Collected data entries

================================

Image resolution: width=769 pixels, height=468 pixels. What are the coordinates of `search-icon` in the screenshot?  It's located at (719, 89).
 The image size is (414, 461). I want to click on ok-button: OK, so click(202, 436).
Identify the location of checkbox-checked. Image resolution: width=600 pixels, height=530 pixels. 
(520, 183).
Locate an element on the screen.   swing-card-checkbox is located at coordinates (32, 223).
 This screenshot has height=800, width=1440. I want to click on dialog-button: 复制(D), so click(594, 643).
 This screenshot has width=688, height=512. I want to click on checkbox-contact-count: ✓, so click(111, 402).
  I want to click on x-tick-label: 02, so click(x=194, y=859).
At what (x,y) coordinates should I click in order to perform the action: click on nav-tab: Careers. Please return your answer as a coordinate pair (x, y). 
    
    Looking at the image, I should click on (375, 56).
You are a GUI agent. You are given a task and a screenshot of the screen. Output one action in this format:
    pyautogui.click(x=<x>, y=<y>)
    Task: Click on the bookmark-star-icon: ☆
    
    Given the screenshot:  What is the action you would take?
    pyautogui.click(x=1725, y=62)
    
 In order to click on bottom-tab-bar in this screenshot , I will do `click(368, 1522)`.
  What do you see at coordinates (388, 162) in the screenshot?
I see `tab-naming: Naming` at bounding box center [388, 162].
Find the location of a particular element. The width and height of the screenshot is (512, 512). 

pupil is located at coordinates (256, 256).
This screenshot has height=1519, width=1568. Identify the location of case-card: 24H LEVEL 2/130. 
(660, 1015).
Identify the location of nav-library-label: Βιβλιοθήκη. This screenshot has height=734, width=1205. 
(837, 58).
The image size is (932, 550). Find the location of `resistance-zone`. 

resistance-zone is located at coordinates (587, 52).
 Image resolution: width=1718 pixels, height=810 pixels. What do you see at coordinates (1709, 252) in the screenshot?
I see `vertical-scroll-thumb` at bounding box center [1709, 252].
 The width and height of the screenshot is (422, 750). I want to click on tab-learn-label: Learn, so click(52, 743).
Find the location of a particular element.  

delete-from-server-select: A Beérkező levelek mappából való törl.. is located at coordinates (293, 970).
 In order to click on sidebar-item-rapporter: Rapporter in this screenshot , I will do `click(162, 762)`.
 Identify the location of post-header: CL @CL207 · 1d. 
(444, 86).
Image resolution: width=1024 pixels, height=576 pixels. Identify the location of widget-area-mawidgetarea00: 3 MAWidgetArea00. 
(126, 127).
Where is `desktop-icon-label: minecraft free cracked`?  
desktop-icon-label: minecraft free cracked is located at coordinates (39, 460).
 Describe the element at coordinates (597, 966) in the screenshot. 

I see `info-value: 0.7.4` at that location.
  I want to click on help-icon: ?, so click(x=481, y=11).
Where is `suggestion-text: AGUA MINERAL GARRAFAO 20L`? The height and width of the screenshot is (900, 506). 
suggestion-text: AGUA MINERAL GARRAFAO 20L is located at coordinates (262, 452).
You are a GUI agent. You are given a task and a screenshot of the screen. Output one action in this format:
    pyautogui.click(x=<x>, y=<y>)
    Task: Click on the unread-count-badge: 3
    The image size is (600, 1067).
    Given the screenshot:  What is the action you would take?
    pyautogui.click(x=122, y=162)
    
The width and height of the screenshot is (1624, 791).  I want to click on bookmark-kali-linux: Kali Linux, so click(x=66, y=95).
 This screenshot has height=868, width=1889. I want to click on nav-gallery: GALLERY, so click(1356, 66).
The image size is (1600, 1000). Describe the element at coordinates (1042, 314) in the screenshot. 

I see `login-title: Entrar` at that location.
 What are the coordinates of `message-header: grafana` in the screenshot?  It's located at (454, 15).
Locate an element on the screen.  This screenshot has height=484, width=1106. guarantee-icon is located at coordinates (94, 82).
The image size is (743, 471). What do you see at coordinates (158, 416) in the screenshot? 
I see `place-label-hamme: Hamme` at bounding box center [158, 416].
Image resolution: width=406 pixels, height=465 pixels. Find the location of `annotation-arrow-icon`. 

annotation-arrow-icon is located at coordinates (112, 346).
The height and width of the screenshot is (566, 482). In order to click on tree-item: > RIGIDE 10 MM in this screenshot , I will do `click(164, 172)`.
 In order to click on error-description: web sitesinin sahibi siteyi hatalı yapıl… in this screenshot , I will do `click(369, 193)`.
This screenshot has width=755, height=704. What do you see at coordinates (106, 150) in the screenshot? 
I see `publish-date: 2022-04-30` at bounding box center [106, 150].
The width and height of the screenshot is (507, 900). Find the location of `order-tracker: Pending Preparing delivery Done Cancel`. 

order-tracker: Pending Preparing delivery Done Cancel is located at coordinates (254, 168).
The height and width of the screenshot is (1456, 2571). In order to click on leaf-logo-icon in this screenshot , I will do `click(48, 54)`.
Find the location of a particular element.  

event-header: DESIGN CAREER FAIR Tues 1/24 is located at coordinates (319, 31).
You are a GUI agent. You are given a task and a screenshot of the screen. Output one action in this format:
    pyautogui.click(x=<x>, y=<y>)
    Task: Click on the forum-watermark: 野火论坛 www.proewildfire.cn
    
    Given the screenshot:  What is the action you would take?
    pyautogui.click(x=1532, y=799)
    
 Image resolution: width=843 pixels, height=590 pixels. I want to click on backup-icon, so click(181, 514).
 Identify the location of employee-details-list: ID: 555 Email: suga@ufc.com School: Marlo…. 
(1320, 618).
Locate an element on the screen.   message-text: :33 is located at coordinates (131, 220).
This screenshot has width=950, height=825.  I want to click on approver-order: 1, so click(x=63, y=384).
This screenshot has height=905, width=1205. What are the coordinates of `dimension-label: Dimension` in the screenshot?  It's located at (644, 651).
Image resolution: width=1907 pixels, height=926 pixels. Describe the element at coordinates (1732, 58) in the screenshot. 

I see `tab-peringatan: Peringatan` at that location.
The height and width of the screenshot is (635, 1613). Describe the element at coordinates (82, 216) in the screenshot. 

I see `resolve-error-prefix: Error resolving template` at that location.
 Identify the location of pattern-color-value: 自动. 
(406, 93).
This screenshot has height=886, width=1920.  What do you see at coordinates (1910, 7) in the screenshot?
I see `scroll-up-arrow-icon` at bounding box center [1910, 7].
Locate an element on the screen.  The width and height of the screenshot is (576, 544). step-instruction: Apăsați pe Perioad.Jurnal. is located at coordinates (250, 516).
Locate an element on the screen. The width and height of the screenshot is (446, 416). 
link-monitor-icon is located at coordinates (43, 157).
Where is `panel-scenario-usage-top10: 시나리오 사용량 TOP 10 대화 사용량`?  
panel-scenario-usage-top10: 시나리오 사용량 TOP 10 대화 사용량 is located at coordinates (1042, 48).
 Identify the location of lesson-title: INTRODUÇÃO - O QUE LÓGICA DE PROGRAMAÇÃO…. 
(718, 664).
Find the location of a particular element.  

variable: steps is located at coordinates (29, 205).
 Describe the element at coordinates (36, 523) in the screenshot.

================================

▸ WHAT YOU HAVE TO DO
Turn the items from the line with "I want to click on help-icon: ?, so" up to and including the line with "pyautogui.click(x=122, y=162)" into a JSON list of strings, one string per line, leaving out blank lines.

▸ RESPONSE BOX
[
  "  I want to click on help-icon: ?, so click(x=481, y=11).",
  "Where is `suggestion-text: AGUA MINERAL GARRAFAO 20L`? The height and width of the screenshot is (900, 506). ",
  "suggestion-text: AGUA MINERAL GARRAFAO 20L is located at coordinates (262, 452).",
  "You are a GUI agent. You are given a task and a screenshot of the screen. Output one action in this format:",
  "    pyautogui.click(x=<x>, y=<y>)",
  "    Task: Click on the unread-count-badge: 3",
  "    The image size is (600, 1067).",
  "    Given the screenshot:  What is the action you would take?",
  "    pyautogui.click(x=122, y=162)"
]